>> Begin Material provided

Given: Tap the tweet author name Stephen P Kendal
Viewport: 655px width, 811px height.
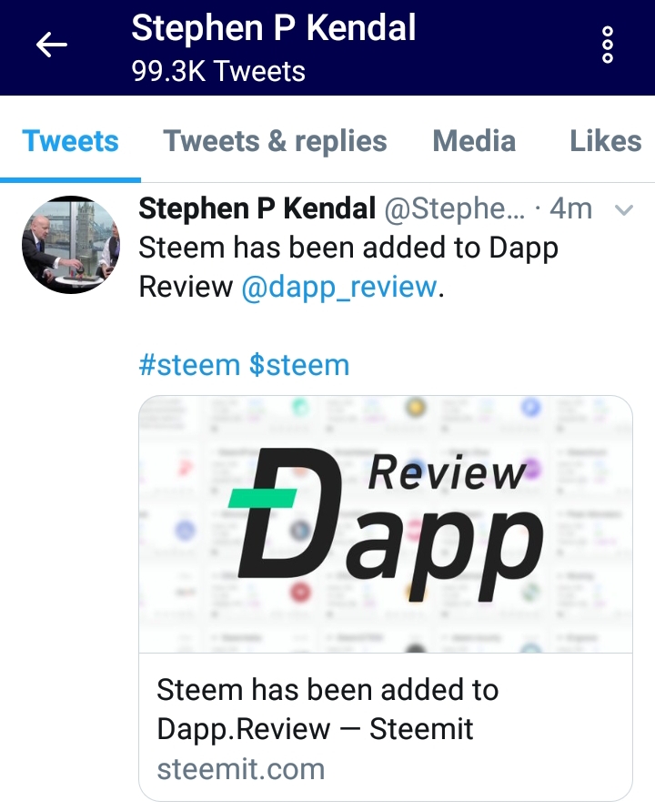Looking at the screenshot, I should [x=257, y=209].
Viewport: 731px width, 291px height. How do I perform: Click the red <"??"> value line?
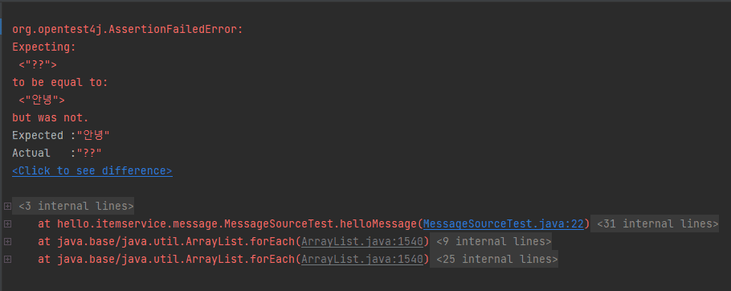pos(38,65)
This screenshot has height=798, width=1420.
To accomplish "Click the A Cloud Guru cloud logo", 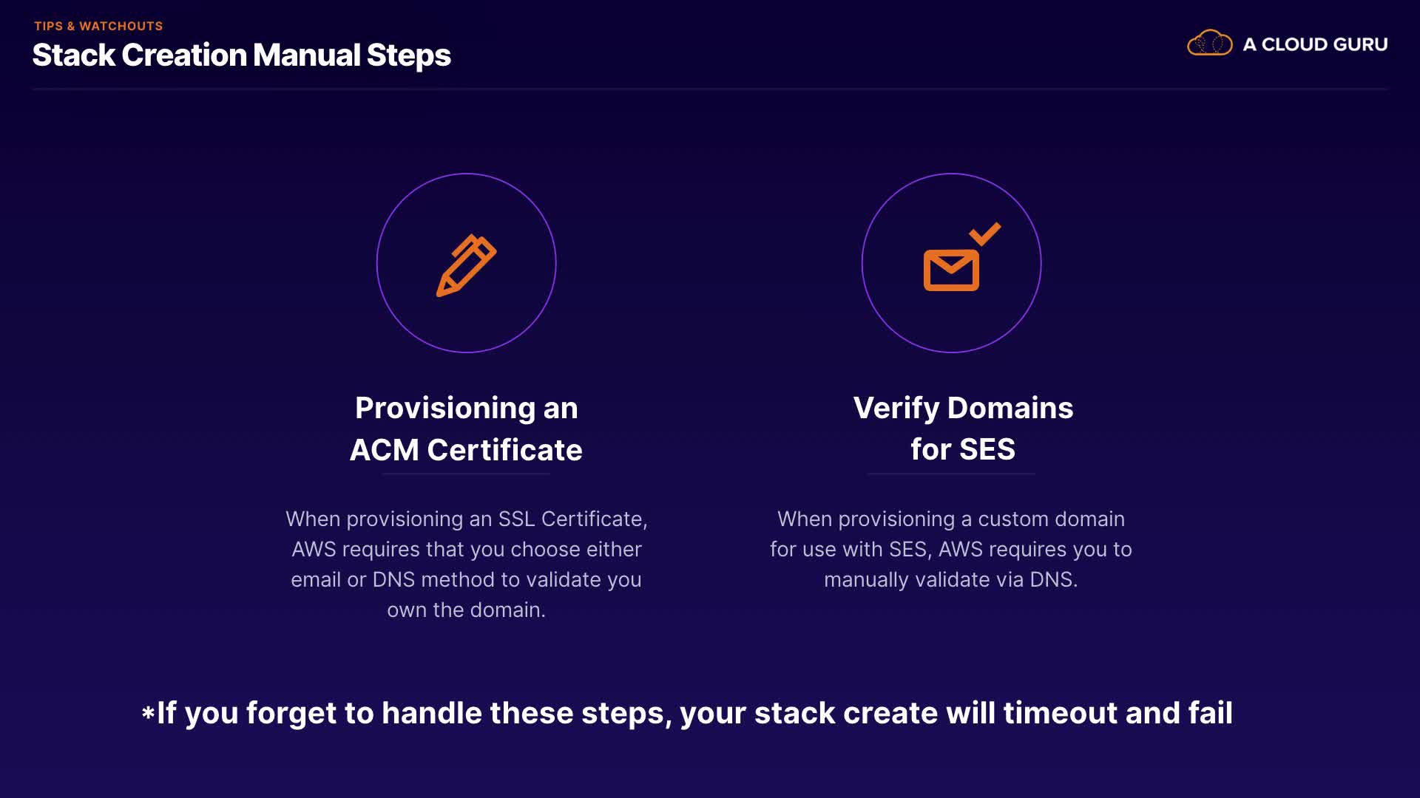I will (x=1209, y=44).
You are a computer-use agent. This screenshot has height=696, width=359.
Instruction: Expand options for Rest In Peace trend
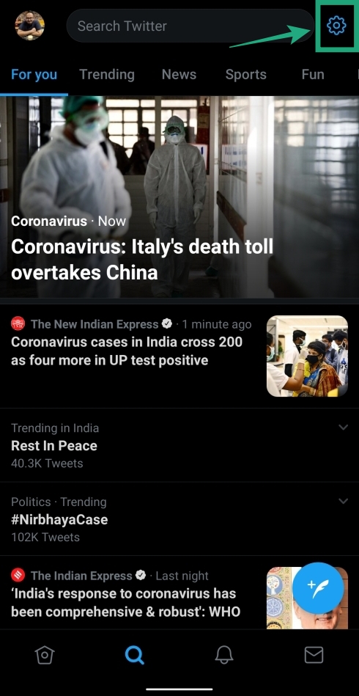(343, 427)
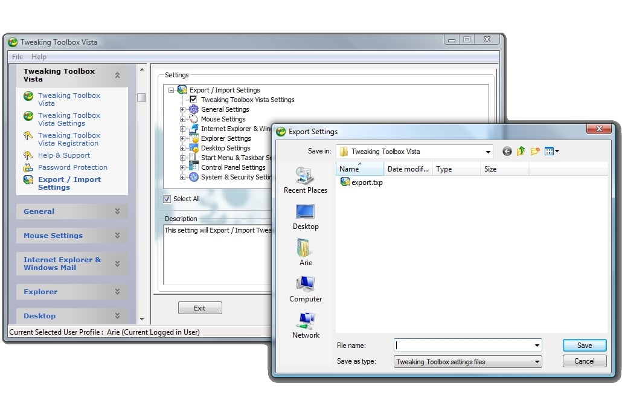Click the Mouse Settings tree icon
Screen dimensions: 622x415
pos(192,118)
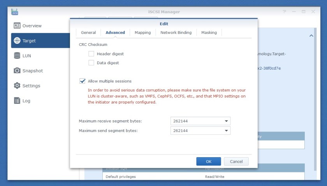327x186 pixels.
Task: Open the LUN database icon
Action: [x=17, y=56]
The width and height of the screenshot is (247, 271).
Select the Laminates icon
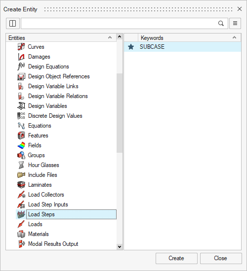tap(21, 185)
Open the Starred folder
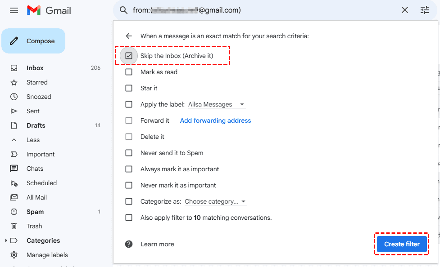 [37, 82]
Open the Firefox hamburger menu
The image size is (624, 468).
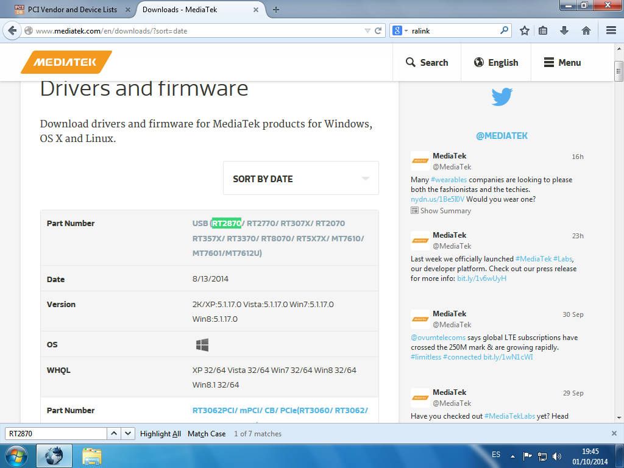point(611,30)
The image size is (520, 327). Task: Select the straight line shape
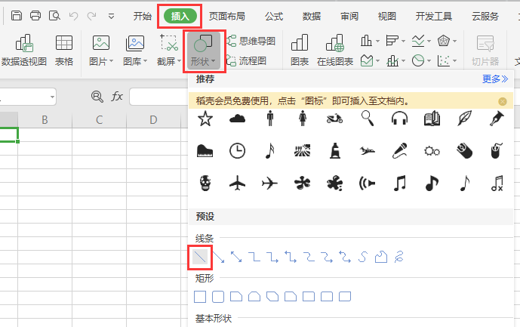[200, 258]
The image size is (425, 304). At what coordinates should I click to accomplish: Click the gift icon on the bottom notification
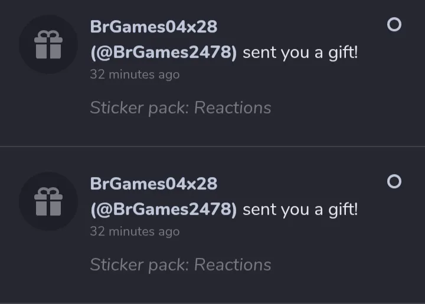(x=48, y=201)
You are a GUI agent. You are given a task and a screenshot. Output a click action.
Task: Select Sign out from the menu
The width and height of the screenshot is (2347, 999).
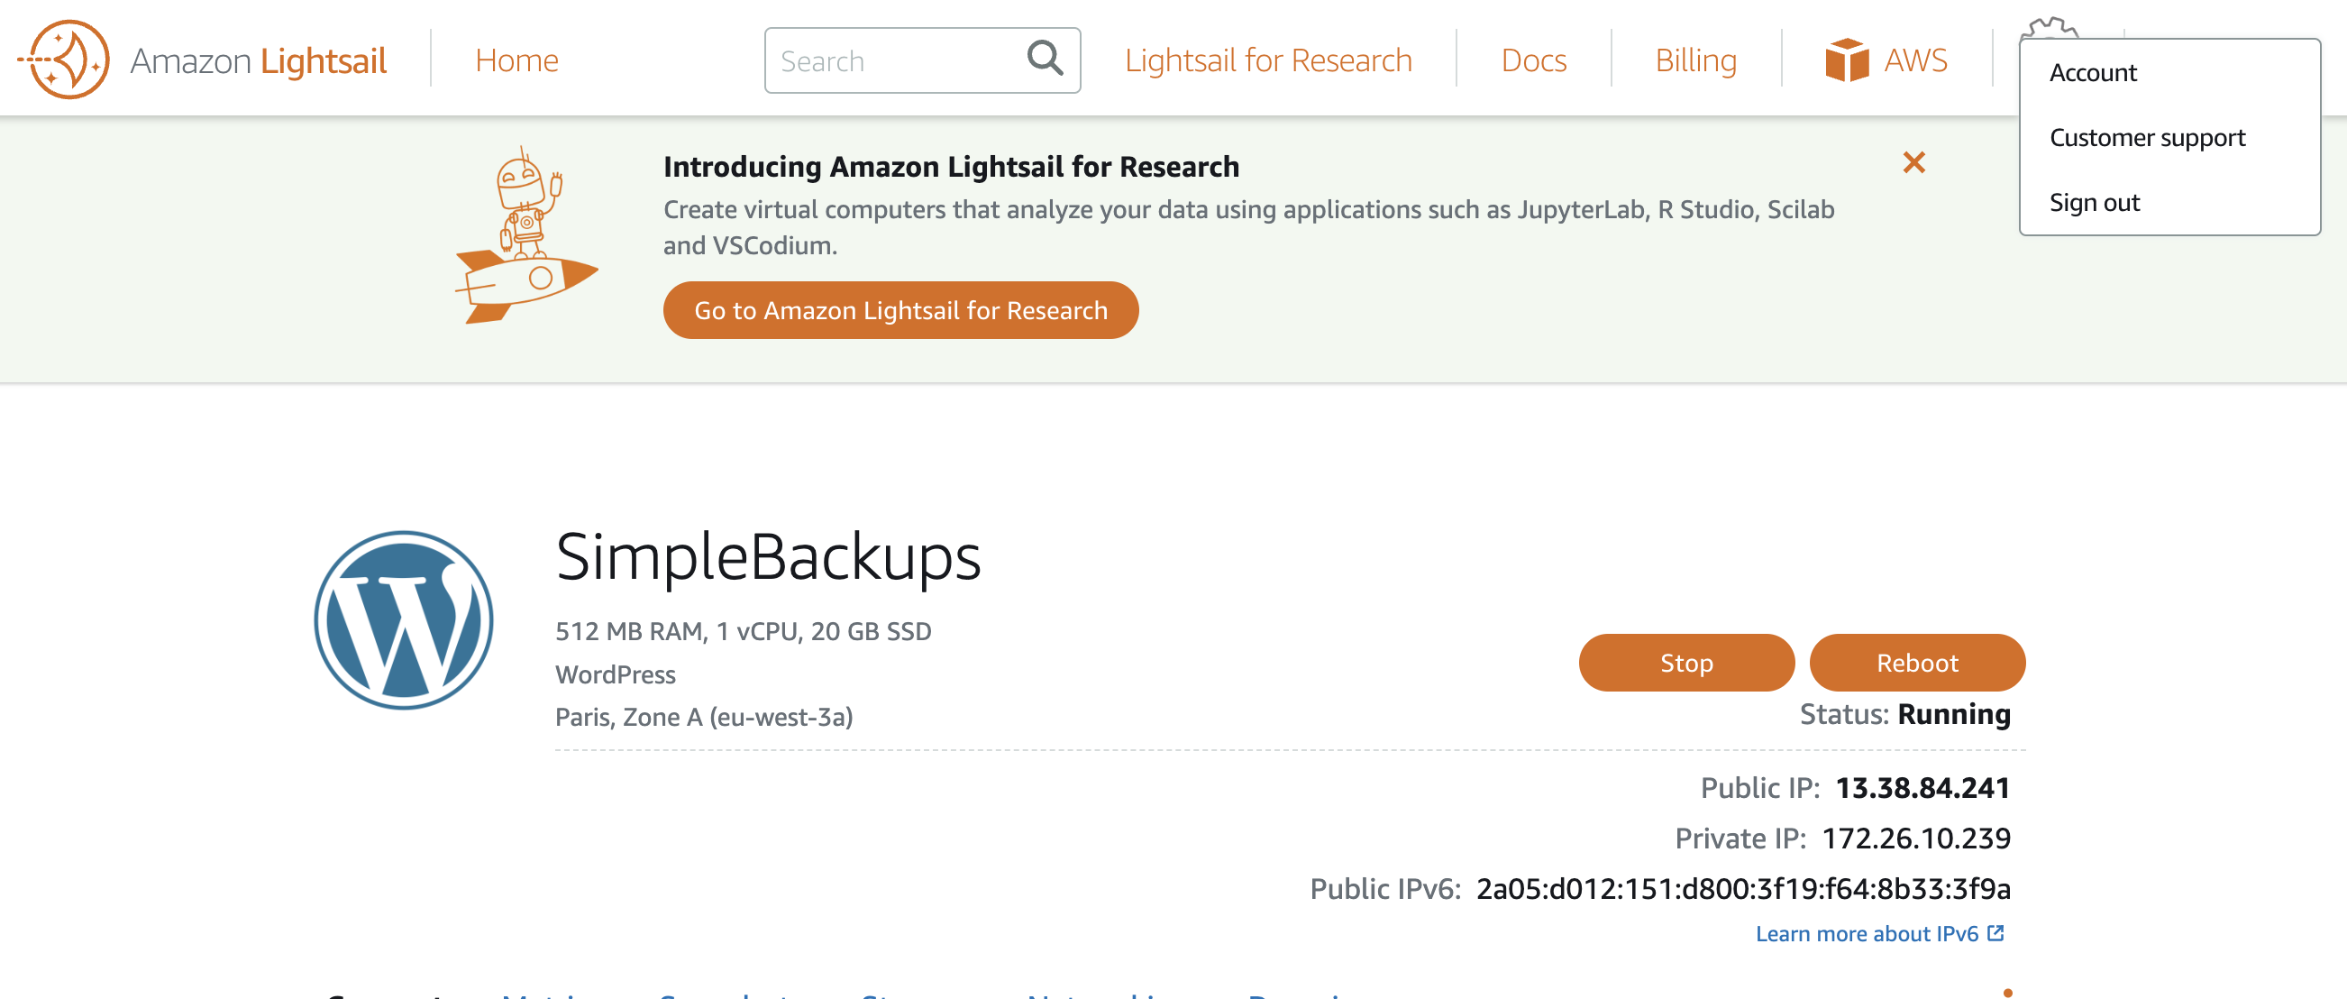[x=2094, y=202]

>> End Material provided

■ Problem to work on ■
In the lines from the one containing "You are a GUI" through the end of the entries, both included, swap "Sign out" for "Log out" and write those lines out again with nothing else changed. Leave the pictures out.

■ Correct answer ■
You are a GUI agent. You are given a task and a screenshot. Output a click action.
Task: Select Log out from the menu
The width and height of the screenshot is (2347, 999).
[x=2094, y=202]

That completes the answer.